The finished game that you can download right now (but please God, don't!) was a new game altogether. I started over from scratch, only the ideas (character, setting, boss, etc.) were ported over (and expanded upon). For starters, I used sprites instead of line-statements for playable and non-playable characters. The scenes were still rendered with primitive line, circle, and paint statements—which is a slow way to render a scene—but since it was a screen-by-screen scrolling game (as opposed to pixel-by-pixel), waiting a second for the scene to render wasn't an issue and it even looked cool to see it compose.

I added bad guys, additional bosses, and even in-game plot sequences. I even broke the game into three separate ambient episodes with three levels each. Sounds cool, right?

Screen shot from Episode 2. Sombreros, baby!

But the game had its problems; and there were many! The game was poorly executed. Controlling the player felt awkward. Jumping was difficult to get a hang of. The keyboard handler was shotty; you couldn't hold down two keys at once, so you couldn't run and jump at the same time; instead, much like slamming on the breaks of a car, jumping brought Larry to a complete stop; shooting did this too. You were able to control Larry while he was in the air, but the transition from running to jumping was horrible.

Another issue is that it wasn't tested, so it sucked. Ok, my brother did test it a couple times, but I was arrogant and didn't really listen to his feedback. The game was so impossible that only I could beat it. At the time I thought it had a reasonable difficulty, but there were so many instances that relied on exact timing to avoid death. It had very unforgivable gameplay.

The game was confusing to understand as well. The idea was that you had spare amounts of ammo and you had to jump over enemies to conserve your ammo for obstacles later on that did require use of the shotgun. Many people complained that there was never enough ammo. Again, I didn't listen because "there was clearly enough ammo." Maybe there was, but I could have implemented ways to hint or afford the player to understand this relationship between jumping and ammo. At the very least I could have opened some dialogue to understand the complaints; maybe there was a bug I wasn't aware of?

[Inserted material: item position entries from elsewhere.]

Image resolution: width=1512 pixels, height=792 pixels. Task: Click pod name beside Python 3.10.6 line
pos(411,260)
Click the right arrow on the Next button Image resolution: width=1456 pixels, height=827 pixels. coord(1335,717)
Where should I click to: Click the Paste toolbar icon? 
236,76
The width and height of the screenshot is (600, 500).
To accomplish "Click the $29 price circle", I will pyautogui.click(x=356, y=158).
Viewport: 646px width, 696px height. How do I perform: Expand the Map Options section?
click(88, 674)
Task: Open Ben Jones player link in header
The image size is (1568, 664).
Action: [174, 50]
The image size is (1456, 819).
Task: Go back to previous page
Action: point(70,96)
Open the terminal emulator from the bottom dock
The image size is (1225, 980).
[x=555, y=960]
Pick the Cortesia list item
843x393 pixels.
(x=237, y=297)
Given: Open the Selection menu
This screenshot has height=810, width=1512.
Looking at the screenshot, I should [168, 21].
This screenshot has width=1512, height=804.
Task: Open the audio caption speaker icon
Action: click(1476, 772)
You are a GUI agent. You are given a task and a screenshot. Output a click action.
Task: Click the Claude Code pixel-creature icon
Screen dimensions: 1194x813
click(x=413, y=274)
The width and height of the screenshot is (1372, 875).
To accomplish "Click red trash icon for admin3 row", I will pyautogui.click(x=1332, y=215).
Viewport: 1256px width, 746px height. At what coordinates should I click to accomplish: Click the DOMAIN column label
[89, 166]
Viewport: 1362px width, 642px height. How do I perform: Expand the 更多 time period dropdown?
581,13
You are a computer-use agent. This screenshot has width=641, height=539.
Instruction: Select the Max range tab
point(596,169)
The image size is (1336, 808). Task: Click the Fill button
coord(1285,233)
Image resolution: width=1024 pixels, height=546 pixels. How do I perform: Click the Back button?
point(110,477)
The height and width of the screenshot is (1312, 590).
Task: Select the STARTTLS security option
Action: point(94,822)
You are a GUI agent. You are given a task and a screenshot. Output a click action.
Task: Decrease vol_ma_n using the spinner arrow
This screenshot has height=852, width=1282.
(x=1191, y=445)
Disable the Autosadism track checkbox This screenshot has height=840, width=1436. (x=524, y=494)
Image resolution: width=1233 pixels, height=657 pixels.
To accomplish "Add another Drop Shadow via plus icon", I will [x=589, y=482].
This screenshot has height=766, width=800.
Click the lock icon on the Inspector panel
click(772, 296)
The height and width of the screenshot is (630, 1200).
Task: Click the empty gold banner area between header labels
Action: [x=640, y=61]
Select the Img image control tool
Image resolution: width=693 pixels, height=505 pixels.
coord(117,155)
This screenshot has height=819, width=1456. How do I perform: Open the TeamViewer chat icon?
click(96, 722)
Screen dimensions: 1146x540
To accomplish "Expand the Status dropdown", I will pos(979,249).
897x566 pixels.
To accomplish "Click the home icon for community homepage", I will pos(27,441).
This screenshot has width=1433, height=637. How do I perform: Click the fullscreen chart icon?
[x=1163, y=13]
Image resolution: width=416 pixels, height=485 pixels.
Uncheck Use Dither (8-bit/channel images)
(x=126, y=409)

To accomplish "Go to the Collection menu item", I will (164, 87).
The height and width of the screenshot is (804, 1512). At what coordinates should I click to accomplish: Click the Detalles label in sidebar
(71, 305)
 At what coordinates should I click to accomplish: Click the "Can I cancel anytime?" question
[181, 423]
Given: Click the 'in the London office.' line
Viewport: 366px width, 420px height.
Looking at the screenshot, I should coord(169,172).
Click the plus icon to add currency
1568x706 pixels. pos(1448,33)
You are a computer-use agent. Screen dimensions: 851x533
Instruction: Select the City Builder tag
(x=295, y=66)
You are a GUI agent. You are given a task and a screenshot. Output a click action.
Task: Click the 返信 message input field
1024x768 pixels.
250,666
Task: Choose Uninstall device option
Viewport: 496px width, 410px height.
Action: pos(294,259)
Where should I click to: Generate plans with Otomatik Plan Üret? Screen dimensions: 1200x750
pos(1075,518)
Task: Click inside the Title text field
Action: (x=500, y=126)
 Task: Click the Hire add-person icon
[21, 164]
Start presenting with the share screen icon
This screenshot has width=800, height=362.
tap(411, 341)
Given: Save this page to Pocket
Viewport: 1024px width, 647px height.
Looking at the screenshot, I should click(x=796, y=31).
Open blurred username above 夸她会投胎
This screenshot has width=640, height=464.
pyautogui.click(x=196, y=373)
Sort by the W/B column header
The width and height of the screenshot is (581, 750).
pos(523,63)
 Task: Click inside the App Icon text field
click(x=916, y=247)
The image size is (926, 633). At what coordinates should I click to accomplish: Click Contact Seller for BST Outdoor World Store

On top of this the game needed to be configured to run on other computers. What does this mean? It means that it ran perfectly fine on my 16mhz 386, but it ran way too fast on a 486 and bolted on Pentium computers. I added a speed control to the title screen that allowed you to adjust the speed: it showed an animation of a running Larry and you pressed '-' or '+' to slow the animation down or to speed it up. When Larry is animating at a reasonable speed the game was calibrated and you could play it. The glaring problem with this approach, however, is that nobody else knew what the appropriate speed was. Was Larry supposed to be running briskly or casually? Even trying to figure out how to use the speed control was difficult: Larry could be running so fast that he doesn't appear to be running at all, making it even more confusing.

The second screen of level 2: ideally Larry's running speed is slightly faster than the rock monsters', so jumping over them should be no problem. But if the speed variables weren't configured just right, this simple task would be impossible: you could never outrun or clear the monsters when you jumped over them; so if you were out of ammo you had no other way to progress...you were screwed.

And that is the story of the first game. It received fairly negative reviews, and one person dedicated a whole web page to the game and how much it sucked. Really, I'm not kidding! It's no longer on the web; I wish it was -- it was a good laugh. Someone actually spent some time putting that page together. It was a nice tribute.